En revanche, les grenouilles pondent dans des mares souvent peu profondes (50 cm en moyenne pour les mares étudiées dans le Mont-Blanc). Or les jeunes sont strictement dépendants de l’eau jusqu’à un stade avancé de leur métamorphose. La survie des têtards est donc menacée si l’eau vient à manquer dans les mares, du fait d’un stock insuffisant de neige dans le bassin versant alimentant leur mare, ou du fait d’une sécheresse estivale.

La saison allongée sous l’effet de la hausse des températures pourrait être bénéfique pour cette espèce puisqu’elle lui offre plus de temps de développement et donc potentiellement une meilleure survie. Mais les sécheresses estivales, de plus en plus fréquentes, aboutissent à un assèchement trop précoce des mares : les têtards ne peuvent achever leur développement. Entre bénéfice d’une phénologie précoce au printemps et menace d’un assèchement des mares l’été, la survie des têtards est incertaine.

Évolution : les observations faites au Mont-Blanc

Dans les mares suivies au Mont-Blanc entre 2009 et 2019, les grenouilles avancent leur ponte de manière très marquée, surtout en altitude, lors des années peu enneigées. En revanche, l’effet cumulé d’un faible enneigement et d’un été chaud et sec, comme en 2017, mène à une plus faible survie chez les têtards. Ces années extrêmes sont de bons indicateurs de l’évolution future.

Dans le Mont-Blanc, les observations menées à Vallorcine (1300m) et Loriaz (1900m) depuis 2009 montrent des pontes de plus en plus précoces à basse altitude (1,4 jours d’avancée chaque année) mais plus tardives à haute altitude (1,7 jours de recul chaque année). Pourtant, sur cette période de 11 ans - peu significative à l’échelle des évolutions climatiques -, ce sont les années extrêmes qui sont intéressantes, plus qu’une tendance moyenne. Ainsi, la première ponte à 1900m a été observée le 5 mai en 2011 (année très peu enneigée) mais le 29 juin en 2016 (année tardive). Si une année comme 2011, aujourd’hui extrême, devient habituelle, cette étude démontre la grande « plasticité » des grenouilles, c’est-à-dire leur capacité à adapter leur phénologie aux conditions du moment, à pondre plus tôt lorsque la neige fond vite, et ce particulièrement en altitude.

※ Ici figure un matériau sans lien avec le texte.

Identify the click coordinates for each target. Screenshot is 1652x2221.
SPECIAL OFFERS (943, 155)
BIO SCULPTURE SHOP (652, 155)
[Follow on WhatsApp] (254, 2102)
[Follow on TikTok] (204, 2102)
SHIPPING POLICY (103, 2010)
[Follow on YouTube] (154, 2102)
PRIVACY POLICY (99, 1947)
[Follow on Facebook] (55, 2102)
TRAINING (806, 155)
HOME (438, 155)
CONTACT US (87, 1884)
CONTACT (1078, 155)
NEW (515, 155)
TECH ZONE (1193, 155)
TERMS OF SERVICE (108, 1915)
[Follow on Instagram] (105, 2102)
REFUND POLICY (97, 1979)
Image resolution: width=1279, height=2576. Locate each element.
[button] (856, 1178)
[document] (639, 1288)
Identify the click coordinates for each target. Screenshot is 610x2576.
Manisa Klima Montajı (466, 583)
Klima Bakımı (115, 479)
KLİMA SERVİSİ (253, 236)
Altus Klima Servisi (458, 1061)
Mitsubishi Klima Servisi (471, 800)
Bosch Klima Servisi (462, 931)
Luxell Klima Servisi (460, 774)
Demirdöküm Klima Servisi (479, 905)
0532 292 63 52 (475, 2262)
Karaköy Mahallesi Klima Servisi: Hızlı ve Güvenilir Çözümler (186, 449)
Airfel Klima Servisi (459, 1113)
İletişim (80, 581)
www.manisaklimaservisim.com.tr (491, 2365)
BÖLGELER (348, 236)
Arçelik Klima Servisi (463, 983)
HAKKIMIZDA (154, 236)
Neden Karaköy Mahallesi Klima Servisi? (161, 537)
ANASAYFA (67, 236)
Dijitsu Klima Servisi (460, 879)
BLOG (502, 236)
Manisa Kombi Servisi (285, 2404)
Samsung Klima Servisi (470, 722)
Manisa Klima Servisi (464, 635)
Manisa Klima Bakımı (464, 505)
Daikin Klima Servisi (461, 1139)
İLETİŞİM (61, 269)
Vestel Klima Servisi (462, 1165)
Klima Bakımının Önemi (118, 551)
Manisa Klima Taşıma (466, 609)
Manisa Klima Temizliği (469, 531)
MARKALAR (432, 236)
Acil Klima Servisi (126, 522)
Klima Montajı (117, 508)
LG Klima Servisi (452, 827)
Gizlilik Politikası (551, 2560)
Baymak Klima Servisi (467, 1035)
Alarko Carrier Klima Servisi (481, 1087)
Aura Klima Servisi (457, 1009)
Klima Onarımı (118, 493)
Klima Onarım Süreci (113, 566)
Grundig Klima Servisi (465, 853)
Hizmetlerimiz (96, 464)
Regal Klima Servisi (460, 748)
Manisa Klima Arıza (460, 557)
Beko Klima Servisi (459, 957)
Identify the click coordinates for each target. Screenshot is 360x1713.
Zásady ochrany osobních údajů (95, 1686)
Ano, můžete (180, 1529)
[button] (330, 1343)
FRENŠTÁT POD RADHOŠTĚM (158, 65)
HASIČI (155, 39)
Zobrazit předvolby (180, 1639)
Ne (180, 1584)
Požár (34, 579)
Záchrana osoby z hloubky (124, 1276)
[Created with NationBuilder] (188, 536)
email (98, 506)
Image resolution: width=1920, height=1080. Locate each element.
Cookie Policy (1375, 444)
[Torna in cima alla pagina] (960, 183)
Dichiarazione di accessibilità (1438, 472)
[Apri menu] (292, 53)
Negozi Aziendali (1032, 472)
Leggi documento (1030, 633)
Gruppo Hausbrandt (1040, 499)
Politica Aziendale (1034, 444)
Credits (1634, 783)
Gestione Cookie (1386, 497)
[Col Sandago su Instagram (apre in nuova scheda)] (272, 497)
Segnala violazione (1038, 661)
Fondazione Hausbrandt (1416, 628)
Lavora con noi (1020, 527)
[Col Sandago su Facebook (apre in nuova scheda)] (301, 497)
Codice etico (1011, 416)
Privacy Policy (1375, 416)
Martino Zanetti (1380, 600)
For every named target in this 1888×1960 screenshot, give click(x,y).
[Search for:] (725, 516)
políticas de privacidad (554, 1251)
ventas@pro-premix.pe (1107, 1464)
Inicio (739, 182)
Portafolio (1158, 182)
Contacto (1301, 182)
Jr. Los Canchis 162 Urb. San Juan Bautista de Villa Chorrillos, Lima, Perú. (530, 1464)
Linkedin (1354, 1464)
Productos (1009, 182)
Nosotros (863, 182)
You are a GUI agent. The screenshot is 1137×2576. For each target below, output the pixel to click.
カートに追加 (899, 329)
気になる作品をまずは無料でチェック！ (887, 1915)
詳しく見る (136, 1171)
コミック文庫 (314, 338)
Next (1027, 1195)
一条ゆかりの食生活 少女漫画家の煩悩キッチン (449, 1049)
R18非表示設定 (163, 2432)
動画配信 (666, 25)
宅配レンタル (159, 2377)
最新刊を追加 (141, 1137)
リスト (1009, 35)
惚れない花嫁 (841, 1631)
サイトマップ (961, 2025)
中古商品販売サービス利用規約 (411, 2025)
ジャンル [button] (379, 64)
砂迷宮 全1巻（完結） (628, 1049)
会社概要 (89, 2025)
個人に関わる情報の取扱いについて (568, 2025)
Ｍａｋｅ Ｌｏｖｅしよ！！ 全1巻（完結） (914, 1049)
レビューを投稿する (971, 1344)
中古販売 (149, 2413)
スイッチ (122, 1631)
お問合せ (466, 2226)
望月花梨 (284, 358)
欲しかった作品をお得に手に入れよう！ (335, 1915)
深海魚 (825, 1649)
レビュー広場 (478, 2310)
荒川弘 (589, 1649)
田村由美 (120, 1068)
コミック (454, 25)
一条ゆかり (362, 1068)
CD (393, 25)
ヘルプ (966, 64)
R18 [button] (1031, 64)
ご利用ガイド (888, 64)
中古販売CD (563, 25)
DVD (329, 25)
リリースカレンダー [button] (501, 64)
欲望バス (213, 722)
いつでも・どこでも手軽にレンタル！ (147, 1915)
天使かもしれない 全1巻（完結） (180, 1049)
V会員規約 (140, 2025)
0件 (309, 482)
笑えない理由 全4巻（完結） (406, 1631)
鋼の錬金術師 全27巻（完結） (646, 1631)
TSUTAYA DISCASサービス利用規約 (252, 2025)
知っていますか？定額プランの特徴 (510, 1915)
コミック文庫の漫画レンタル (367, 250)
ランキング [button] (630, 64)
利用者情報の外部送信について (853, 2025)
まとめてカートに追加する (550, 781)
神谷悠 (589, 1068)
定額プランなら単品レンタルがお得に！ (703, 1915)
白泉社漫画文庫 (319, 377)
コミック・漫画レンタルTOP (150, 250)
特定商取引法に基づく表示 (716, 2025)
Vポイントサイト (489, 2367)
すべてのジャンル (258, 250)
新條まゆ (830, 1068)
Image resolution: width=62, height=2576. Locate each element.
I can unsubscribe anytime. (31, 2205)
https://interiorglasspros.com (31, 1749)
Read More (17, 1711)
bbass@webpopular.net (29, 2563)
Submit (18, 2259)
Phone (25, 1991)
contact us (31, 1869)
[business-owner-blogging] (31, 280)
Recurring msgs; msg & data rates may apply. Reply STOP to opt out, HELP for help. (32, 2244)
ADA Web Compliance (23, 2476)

Comme pour les arbres, cette avancée printanière n’est cependant pas sans limite ; la probabilité de gel tardif augmente en même temps que la date de déneigement avance. Ceci est observé particulièrement sur les sites à 1300m d’altitude. De plus, en altitude, le risque d’assèchement est d’ores et déjà avéré : en 2017, les températures estivales élevées et un déneigement précoce ont généré une mortalité chez les têtards. En 2018 en revanche, malgré des températures estivales caniculaires, un bon enneigement printanier avait permis le maintien d’une humidité nécessaire dans les mares, soulignant le rôle déterminant de la neige en tant que réserve d’eau sur une partie de la saison estivale.

Perspectives : une espèce à protéger ?

La grenouille rousse n’est pas jugée menacée à l’échelle de la France, mais elle est pourtant potentiellement vulnérable en montagne à cause de l’impact du changement climatique sur les zones humides. Espèce indicatrice des changements globaux, la grenouille rousse pourrait devenir une espèce à protéger.

Comme sa physiologie et sa phénologie sont très directement liées au climat (température et enneigement), la grenouille rousse peut être considérée comme une espèce indicatrice des changements climatiques en cours. De plus, sa présence à des altitudes très variées en fait un très bon indicateur pour un suivi global des milieux de montagne.

Il manque encore cependant des éléments pour mieux comprendre la dynamique globale des populations de grenouilles rousses et mesurer sa vulnérabilité : au-delà de la phénologie et du cycle de développement des têtards, les grenouilles bénéficient-elles par exemple d’une meilleure santé lors de leur dormance hivernale si les hivers sont moins froids ?

Une chose est certaine, les projections d’assèchement des zones humides d’altitude à un horizon 2050 font peser une menace sur la survie des jeunes. Afin de préserver les chances d’adaptation de l’espèce, l’enjeu est avant tout la conservation de son habitat, c’est-à-dire les mares peu profondes et parfois temporaires, à basse altitude mais aussi maintenant à haute altitude.